## [What this task involves]
Pick out every line in the items below that contains the word "perform", and copy each of those lines out in full.
________________________
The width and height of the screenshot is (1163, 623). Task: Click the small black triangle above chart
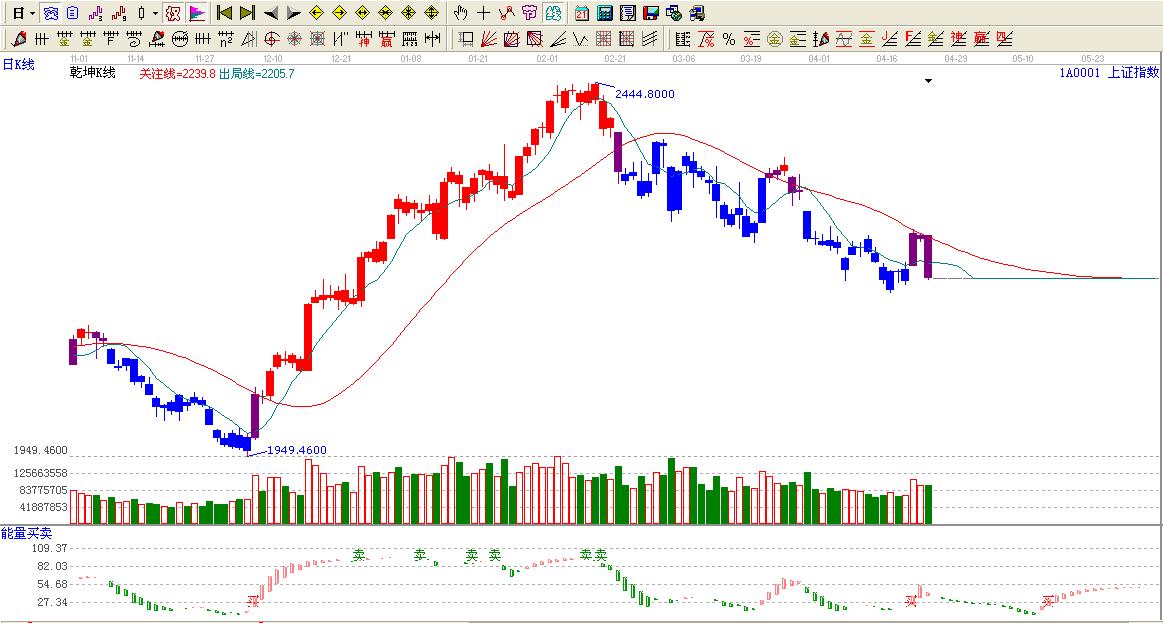[x=928, y=81]
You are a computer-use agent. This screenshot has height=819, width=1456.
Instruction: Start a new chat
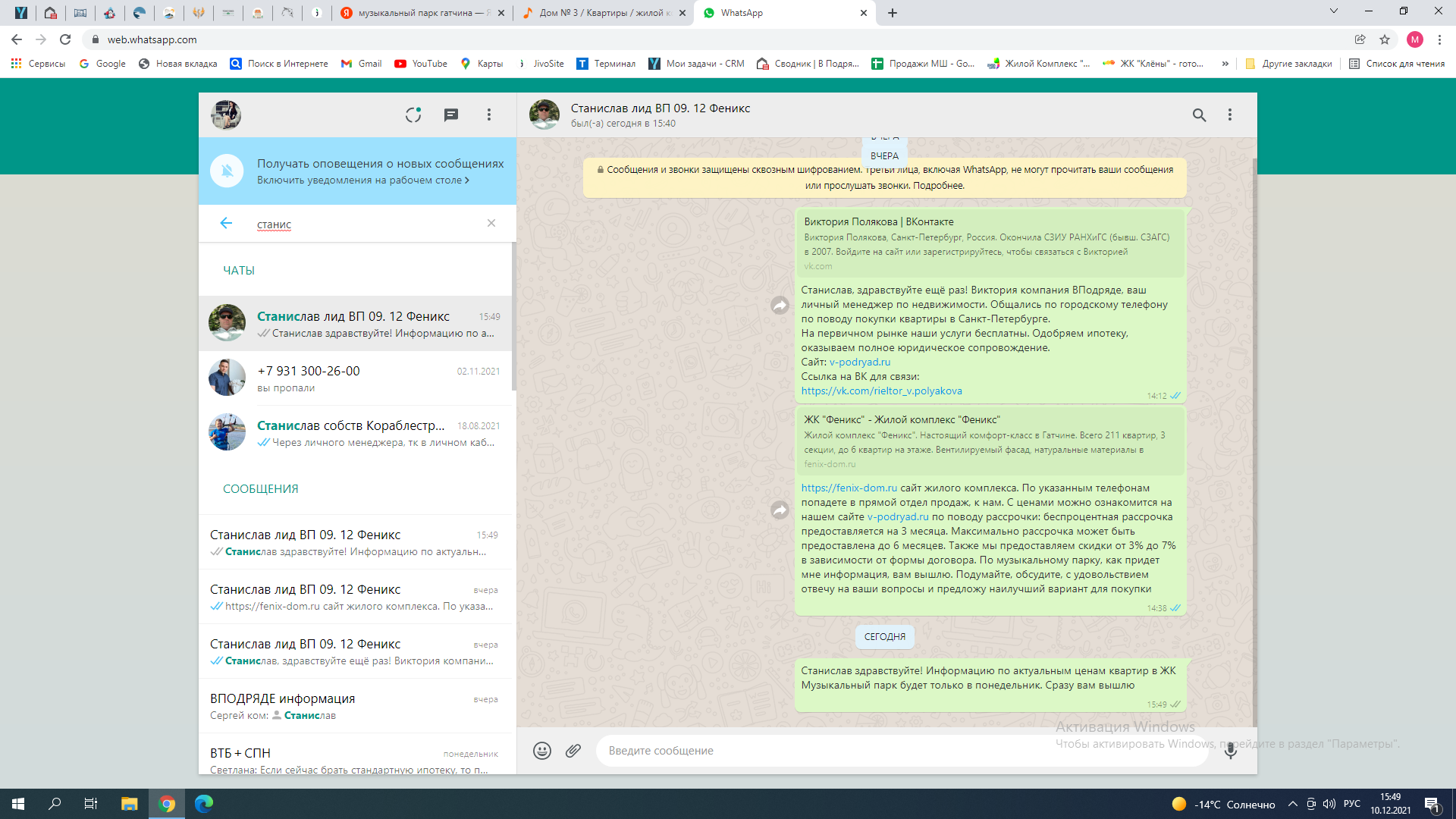tap(451, 115)

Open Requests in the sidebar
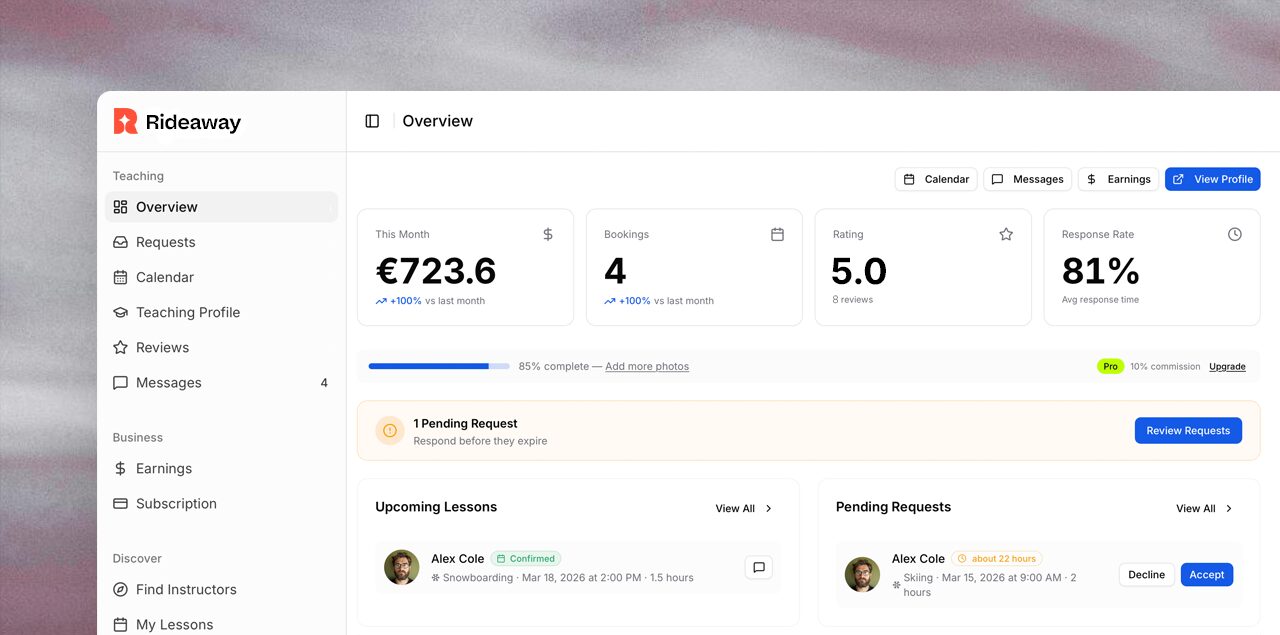165,242
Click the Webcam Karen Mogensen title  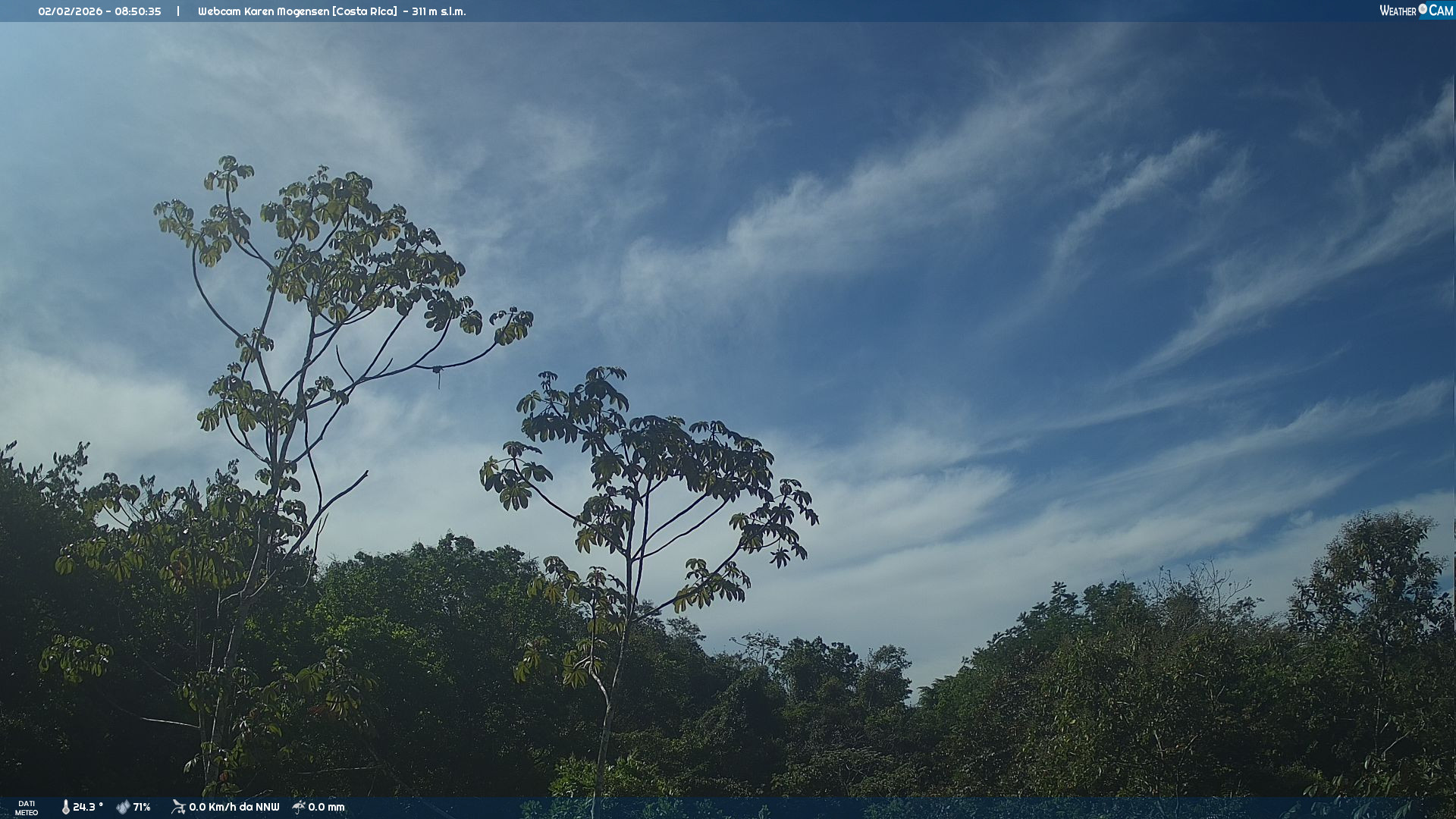click(x=263, y=11)
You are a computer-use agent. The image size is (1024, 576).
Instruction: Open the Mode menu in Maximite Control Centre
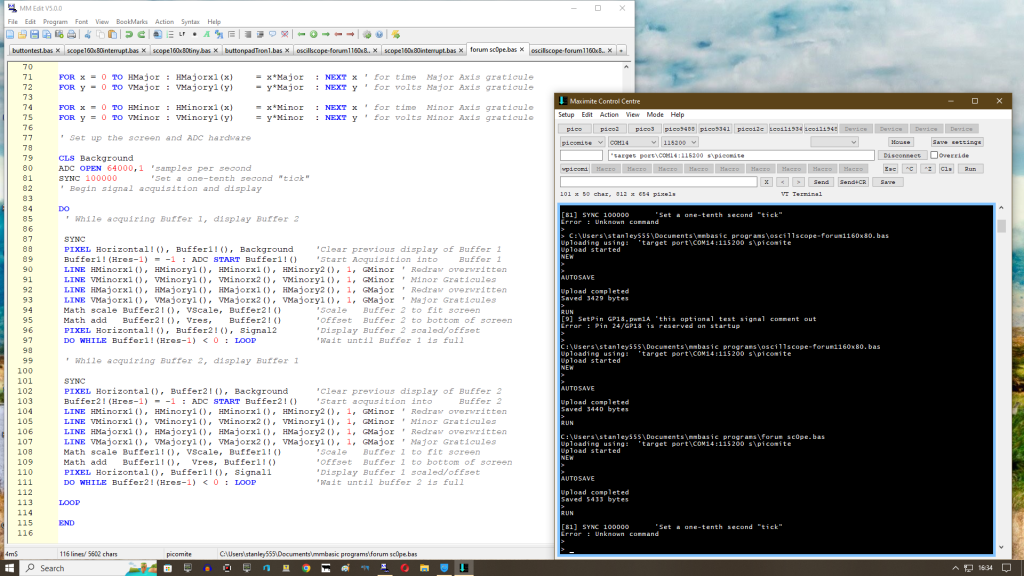(654, 115)
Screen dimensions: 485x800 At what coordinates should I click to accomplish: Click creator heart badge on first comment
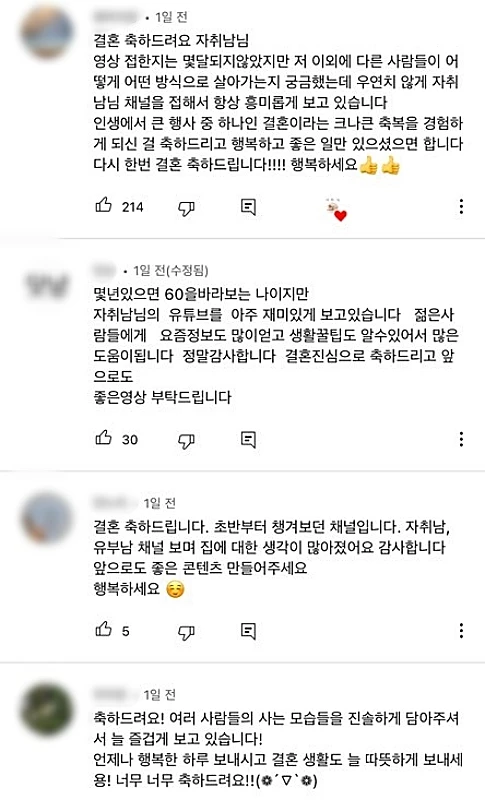336,209
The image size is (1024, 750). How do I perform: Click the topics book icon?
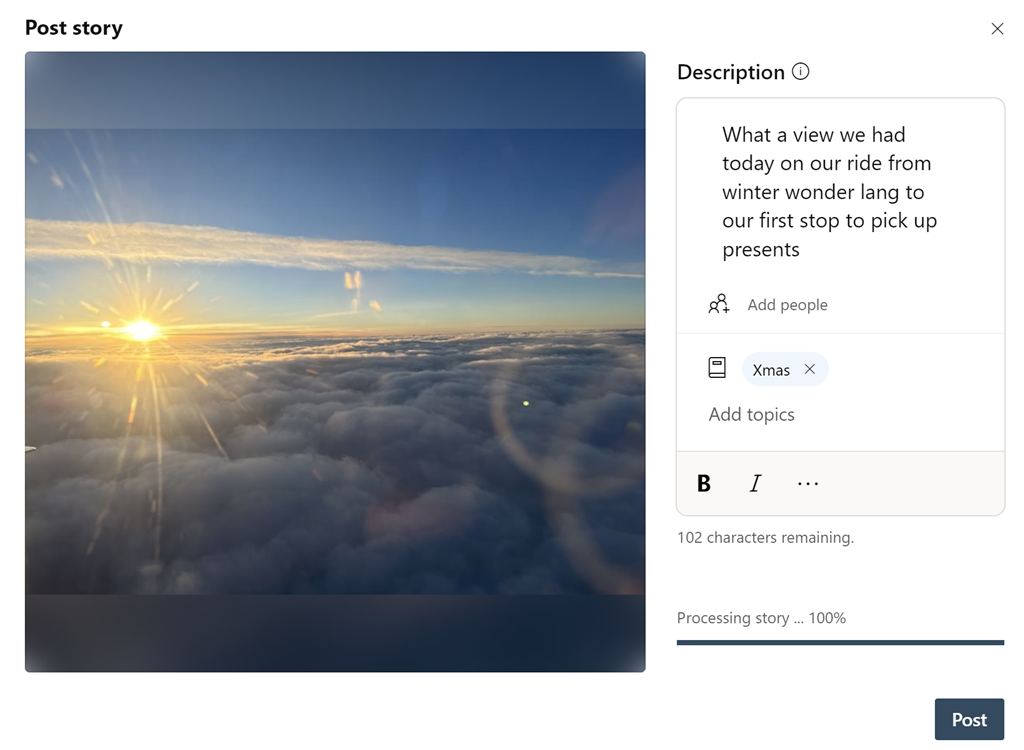[717, 369]
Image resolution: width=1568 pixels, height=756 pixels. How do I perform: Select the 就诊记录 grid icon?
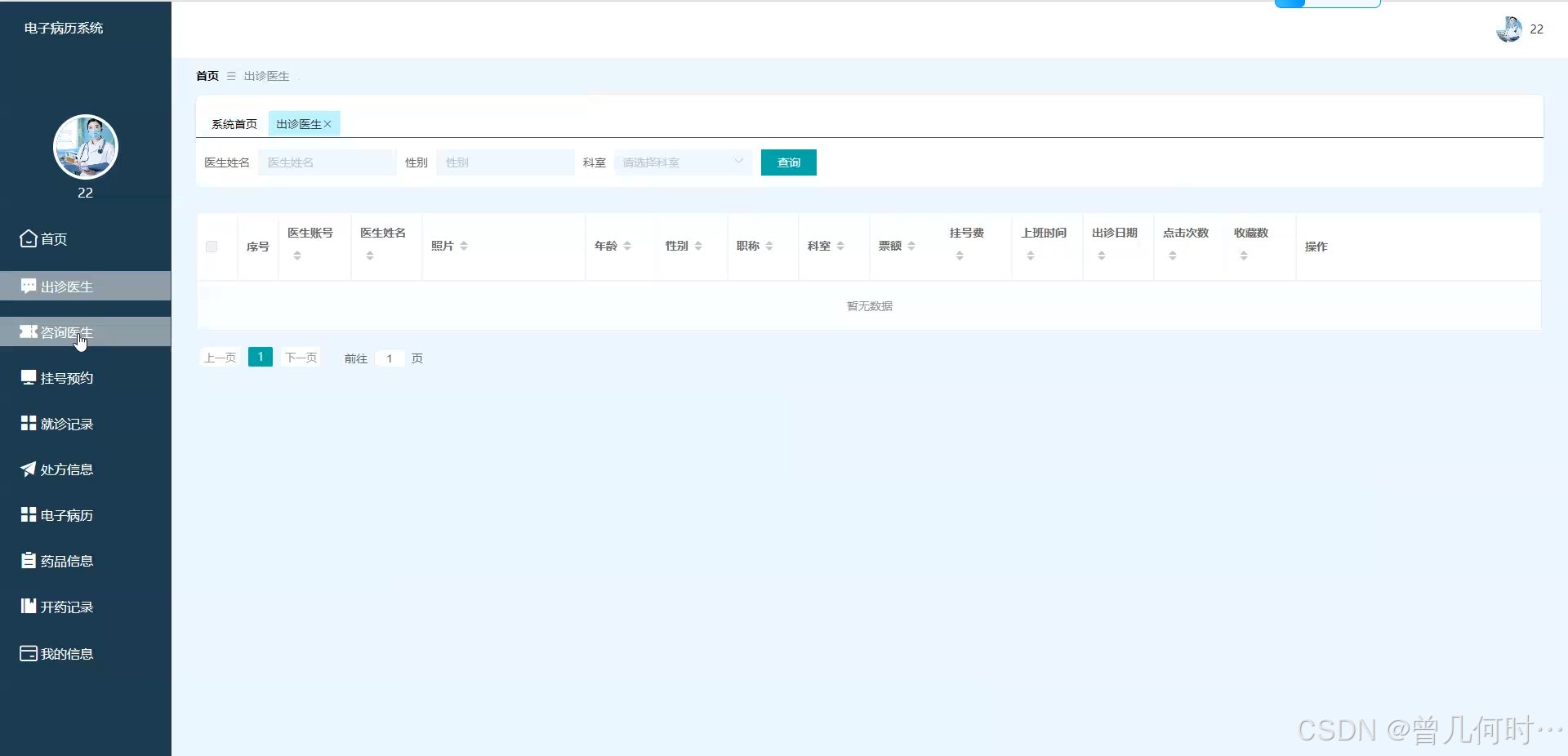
________________________
## [Problem solution]
The image size is (1024, 750). How do I perform: Click the topics book icon?
Image resolution: width=1568 pixels, height=756 pixels. How do I perform: Select the 就诊记录 grid icon?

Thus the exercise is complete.